__THE DATA__.

━━━

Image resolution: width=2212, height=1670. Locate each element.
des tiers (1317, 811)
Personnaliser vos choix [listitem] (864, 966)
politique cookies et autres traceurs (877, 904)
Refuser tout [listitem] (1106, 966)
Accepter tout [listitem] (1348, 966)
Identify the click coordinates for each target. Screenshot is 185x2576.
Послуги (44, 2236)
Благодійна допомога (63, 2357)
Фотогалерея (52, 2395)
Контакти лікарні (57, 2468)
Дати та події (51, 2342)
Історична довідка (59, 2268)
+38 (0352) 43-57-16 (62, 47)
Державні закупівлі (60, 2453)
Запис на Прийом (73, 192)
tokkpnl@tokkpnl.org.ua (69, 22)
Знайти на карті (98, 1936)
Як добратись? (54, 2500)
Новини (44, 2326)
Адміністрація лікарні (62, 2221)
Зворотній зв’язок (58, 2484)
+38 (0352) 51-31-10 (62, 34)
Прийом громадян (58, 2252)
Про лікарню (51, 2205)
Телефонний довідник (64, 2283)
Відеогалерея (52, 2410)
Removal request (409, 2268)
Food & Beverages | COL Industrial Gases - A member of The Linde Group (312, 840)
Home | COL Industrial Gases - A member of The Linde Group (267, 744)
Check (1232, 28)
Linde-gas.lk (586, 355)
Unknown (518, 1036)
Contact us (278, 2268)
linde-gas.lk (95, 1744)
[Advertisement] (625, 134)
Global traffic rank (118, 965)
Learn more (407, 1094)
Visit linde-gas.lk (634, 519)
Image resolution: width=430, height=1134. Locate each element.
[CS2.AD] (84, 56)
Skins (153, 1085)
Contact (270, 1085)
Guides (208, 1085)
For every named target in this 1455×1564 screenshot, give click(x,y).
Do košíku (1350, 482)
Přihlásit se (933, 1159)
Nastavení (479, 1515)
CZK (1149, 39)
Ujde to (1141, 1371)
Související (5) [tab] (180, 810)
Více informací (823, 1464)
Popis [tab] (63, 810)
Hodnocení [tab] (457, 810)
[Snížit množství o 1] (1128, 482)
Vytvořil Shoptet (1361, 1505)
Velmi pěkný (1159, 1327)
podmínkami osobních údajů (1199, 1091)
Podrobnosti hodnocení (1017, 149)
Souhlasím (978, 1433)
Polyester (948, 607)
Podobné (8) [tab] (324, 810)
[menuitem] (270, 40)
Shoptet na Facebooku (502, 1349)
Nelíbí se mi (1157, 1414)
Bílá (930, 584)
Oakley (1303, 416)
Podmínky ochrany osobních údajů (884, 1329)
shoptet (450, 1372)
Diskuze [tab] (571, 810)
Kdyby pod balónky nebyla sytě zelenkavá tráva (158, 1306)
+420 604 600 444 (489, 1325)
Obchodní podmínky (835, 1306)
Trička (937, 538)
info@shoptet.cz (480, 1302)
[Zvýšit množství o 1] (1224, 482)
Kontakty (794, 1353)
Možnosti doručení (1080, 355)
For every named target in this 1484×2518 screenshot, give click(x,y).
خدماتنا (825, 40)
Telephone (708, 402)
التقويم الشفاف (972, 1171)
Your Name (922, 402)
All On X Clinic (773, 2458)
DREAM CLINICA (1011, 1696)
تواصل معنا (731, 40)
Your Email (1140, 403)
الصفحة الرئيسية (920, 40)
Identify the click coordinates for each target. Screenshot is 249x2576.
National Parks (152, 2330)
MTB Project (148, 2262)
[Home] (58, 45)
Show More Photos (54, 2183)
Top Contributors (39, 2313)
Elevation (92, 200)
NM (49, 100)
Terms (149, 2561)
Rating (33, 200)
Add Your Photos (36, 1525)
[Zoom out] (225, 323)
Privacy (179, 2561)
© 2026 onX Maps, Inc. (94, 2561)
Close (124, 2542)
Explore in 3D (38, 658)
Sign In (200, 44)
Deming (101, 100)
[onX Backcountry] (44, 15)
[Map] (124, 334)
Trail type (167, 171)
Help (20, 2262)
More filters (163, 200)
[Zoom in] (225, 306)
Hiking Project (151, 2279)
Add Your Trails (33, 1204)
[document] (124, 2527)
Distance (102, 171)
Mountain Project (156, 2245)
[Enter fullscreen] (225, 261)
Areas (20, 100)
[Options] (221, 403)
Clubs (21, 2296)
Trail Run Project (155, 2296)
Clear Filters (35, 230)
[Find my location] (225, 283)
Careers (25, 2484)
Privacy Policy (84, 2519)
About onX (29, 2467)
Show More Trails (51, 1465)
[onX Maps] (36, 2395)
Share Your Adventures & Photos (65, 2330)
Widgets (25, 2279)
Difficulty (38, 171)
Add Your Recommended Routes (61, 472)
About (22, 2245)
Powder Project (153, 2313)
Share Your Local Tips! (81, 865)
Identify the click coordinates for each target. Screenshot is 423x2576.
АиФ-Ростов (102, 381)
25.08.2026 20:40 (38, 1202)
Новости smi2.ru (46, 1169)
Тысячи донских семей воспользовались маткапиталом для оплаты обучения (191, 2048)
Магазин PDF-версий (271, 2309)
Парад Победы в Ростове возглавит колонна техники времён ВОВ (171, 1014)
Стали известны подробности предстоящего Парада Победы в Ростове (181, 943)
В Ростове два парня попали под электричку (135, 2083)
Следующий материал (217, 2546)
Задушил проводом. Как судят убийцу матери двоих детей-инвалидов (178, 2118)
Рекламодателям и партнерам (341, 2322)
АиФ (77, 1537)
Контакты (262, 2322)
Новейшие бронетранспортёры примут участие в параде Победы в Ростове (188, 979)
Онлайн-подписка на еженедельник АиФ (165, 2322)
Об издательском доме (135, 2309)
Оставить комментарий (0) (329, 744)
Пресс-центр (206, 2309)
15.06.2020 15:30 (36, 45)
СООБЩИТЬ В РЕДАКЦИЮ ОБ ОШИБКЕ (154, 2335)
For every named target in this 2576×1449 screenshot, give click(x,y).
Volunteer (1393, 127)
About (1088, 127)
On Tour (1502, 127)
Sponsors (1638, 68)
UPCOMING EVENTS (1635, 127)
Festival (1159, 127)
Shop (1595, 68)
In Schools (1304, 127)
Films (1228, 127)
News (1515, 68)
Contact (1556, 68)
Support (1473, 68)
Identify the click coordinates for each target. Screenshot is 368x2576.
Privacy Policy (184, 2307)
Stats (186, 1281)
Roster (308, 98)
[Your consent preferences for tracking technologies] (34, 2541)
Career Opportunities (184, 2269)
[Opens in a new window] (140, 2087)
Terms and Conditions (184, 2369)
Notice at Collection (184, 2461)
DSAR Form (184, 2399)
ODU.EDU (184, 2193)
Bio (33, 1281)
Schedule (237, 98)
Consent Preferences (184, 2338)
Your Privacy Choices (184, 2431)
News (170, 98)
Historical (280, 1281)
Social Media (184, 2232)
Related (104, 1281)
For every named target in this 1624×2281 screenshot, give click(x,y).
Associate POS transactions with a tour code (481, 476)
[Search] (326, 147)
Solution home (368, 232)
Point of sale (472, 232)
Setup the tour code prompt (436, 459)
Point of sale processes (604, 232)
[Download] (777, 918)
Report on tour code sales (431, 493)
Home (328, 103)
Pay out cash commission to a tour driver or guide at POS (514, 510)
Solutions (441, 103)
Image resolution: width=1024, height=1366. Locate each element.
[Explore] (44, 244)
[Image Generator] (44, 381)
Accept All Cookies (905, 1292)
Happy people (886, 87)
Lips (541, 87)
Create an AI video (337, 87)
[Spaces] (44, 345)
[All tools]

━━━

__WHAT YOU WILL DO__. Please repeat, exactly and only, the lines from the one containing "Setup the tour code prompt (436, 459)" through the last line of the records, both included.

__TASK RESPONSE__.
Setup the tour code prompt (436, 459)
Point of sale processes (604, 232)
[Download] (777, 918)
Report on tour code sales (431, 493)
Home (328, 103)
Pay out cash commission to a tour driver or guide at POS (514, 510)
Solutions (441, 103)
Image resolution: width=1024, height=1366. Locate each element.
[Explore] (44, 244)
[Image Generator] (44, 381)
Accept All Cookies (905, 1292)
Happy people (886, 87)
Lips (541, 87)
Create an AI video (337, 87)
[Spaces] (44, 345)
[All tools]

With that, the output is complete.